After Jin Yong’s father was killed, the family property was robbed by the CCP, leaving only two old houses. Jin Yong’s stepmother, Gu Xiuying, was left in a desperate situation, needing to raise several children. In desperation, she tried to sell her old house. However, she was falsely accused by the CCP of being a “landlord who wanted to counterattack.” Gu Xiuying was interrogated and criticized by the public and was beaten severely for three days and nights.
There is no meaning left
On the morning of July 18, 1981, Deng Xiaoping, who had taken control of the military and political power of the CCP, met with Jin Yong. Jin Yong was then the president of Hong Kong’s Ming Pao. During the meeting, Deng Xiaoping talked about Jin Yong’s father, Cha Shuqing, who was sentenced to death by the CCP in the early 1950s.
On the matter of execution, Deng Xiaoping said lightly: “Unite and look forward.” Jin Yong had no choice but to nod and say: “People cannot be resurrected after death; let it pass.” However, Jin Yong’s heart was filled with deep resentment; it was an unacceptable and unforgettable abomination.
Deng Xiaoping had already stated that the CCP needed to unite the front. In 1985, the People’s Court of Haining County, Zhejiang, revoked the original verdict, acquitted Cha Shuqing, and granted the so-called “rehabilitation.” Cha Shuqing was only “rehabilitated” because Cha Shuqing now had a son, Jin Yong, who became famous and could write martial arts novels. In contrast, thousands of small landowners, with only a few dozen fields, were all killed, but were not rehabilitated because they did not have a son who could write popular martial arts novels.

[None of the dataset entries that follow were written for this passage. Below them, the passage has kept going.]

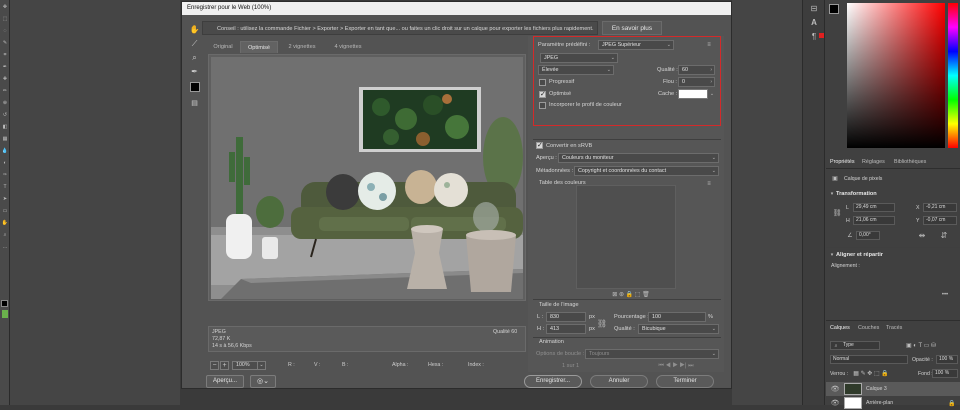 This screenshot has width=960, height=410. I want to click on cancel-button: Annuler, so click(619, 382).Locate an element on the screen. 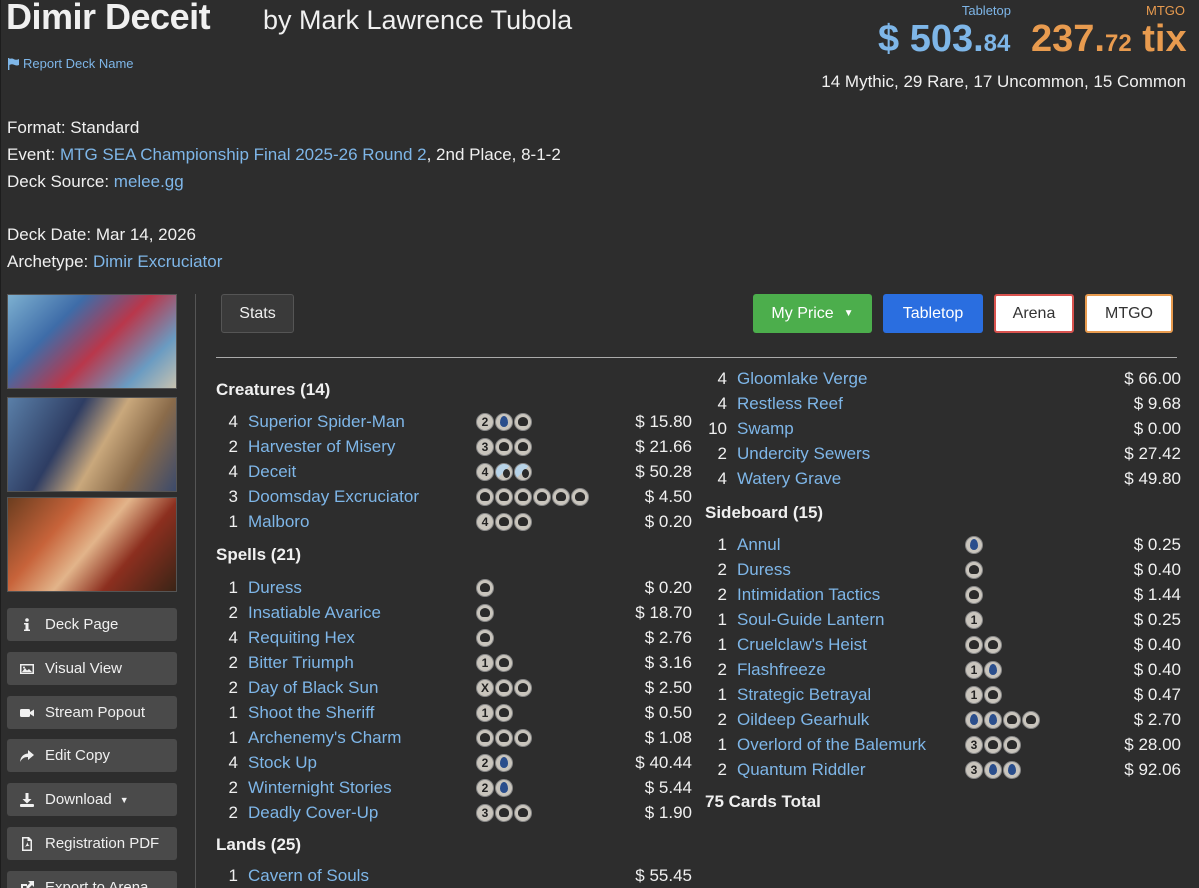 The image size is (1199, 888). card-price: $ 0.40 is located at coordinates (1157, 644).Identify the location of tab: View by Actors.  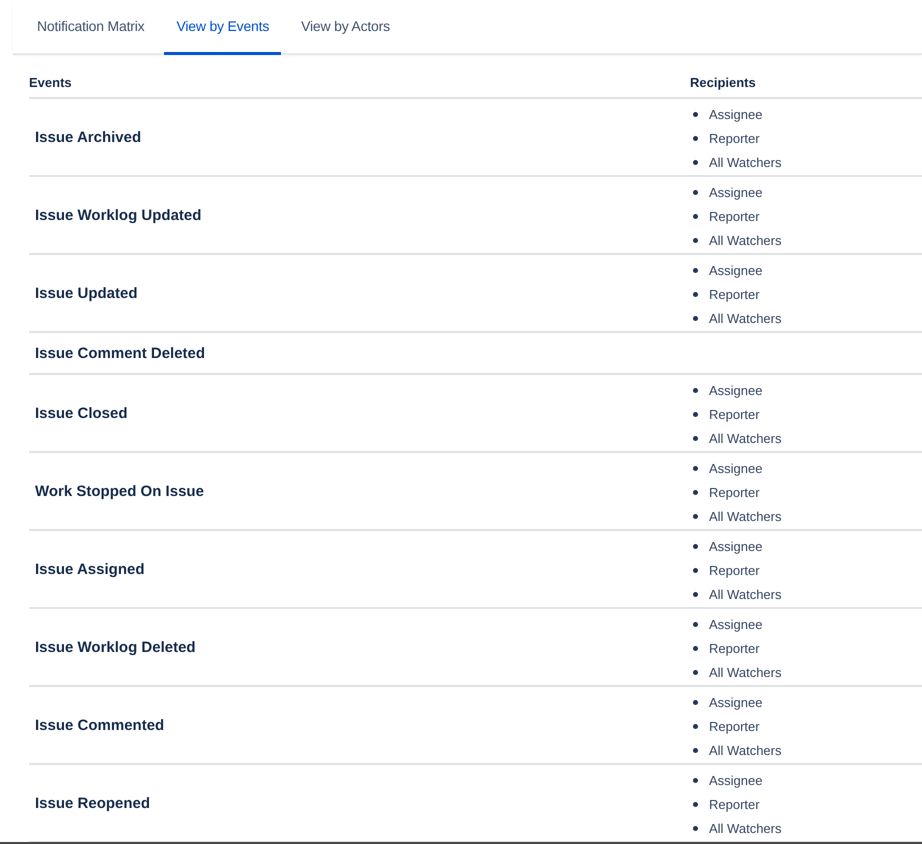
(346, 28).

The cold-blooded executioners who killed people may have forgotten everything after they carried out their gruesome tasks. However, when one beloved family member is killed, the whole family will bear the scars and deep grudges. When Jin Yong lived in Hong Kong, he spoke about it and cursed indiscriminately. He often refers to “chickens cursing dogs” in martial arts novels. There is also an extraordinary account of his father’s unjust killing in The Biography Jin Yong.
The pro-communist media reported the account of his father’s killing as Jin Yong thanked the CCP for rehabilitating his father. In the end, Jin Young was a living example of the principle: Don’t get even; get ahead.